American Food & Ag Exporter

Cheese Connoisseur

Fresh & Easy Reaches Out To Shoppers
As Competitors Work To Block
Its Growth

Our piece, Pundit’s Analysis Buttressed: Tesco’s Fresh & Easy Sales Only 25% Of Plan, Says Willard Bishop Report, dealt with a report from one of the trade’s most prominent consultancies that came to this conclusion about the current state of Tesco’s Fresh & Easy operation:

Current performance doesn’t appear to meet initial sales projections of $200,000/store/week. Our very rough estimate is that a typical store is achieving about $50,000/week, or only 25% of initial projections.

Now we have received a first-person report from another prominent consultant in the trade backing up this assessment:

Last Saturday, as part of my travels, I spent about four hours visiting five Fresh & Easy stores. I was in stores between 10am and 2pm.The customer count was a high of 9 and a low of 4.

The store conditions have improved, but there are still out-of-stocks in produce, meat, meals, and the deli case.

To Tesco’s credit, its store level employees are very friendly and helpful and they say they have not experienced any labor cut backs. However, the employees did say that those who have quit have not been replaced.
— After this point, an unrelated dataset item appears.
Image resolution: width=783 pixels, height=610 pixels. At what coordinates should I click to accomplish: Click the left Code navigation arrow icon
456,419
Their retail merchandising execution is very consistent, and they have now started to market the store. In the last four weeks, they have produced a mailer as do the other chains in the area.
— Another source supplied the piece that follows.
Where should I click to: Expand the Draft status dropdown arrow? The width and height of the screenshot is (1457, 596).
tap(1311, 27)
The piece is in effect for two weeks (52 items). The piece is all private label with the exception of the back page that is all branded and mostly health and beauty aids. They now have an in-store piece that has both private label and branded products at excellent price points. They now do more comparisons at the Point Of Purchase (POP) level comparing their prices with Store 1 and Store 2 where they originally did this against Vons and Ralphs.
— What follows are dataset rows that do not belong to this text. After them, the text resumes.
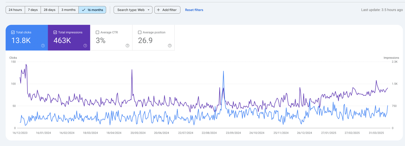Select the 24 hours date range
Viewport: 405px width, 146px height.
click(15, 10)
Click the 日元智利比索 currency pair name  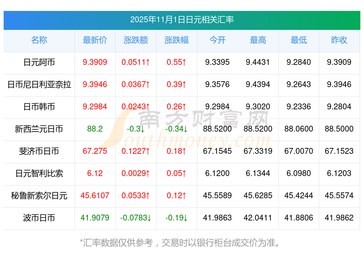pyautogui.click(x=39, y=173)
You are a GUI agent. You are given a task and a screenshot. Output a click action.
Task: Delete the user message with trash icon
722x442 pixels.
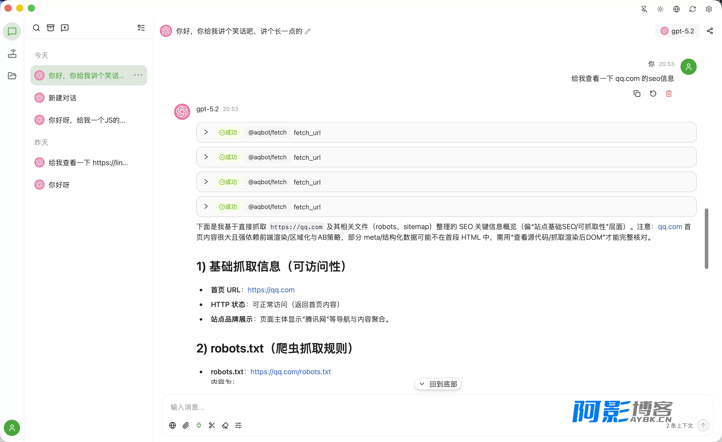pos(669,94)
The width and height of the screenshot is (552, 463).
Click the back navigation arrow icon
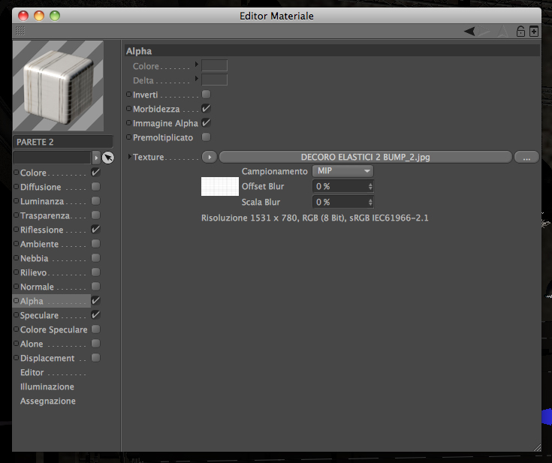(469, 32)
They mailed out a four-week $5 off on a $20-or-more purchase (excluding dairy and alcohol) each week and freely hand this out at the check stands. Friends in the area received this Tuesday in the mail a piece that is titled, “Entertaining with ease”. It has 12 items on it for the Super Bowl with six private label and six branded and a $5 coupon off on a $20 purchase, excluding dairy and alcohol. All items are good prices but not great, and the chains have them beat on all of the branded items — this is the problem of being an Every Day Low Price (EDLP) company.

All five stores had consistent merchandising, pricing and the same SKUs in produce. They also all had two specials leading off the produce dry section — 10# bag russet at $1.99 and a 10# bagged navel at $3.99. This is the first time they have allowed the vendor to do the packaging and use their own brand and you could tell it was to cut cost and they were in bins.

A source at a local Fresh & Easy who I knew in a prior position told me that the Fresh & Easy store he works at is doing $50,000 per week and not growing. Bill Bishop and the team at Willard Bishop are right on it with their sales estimate.

We know that management at Tesco and at Fresh & Easy had expected to be doing $200,000 a week per store. So this shortfall is no near miss.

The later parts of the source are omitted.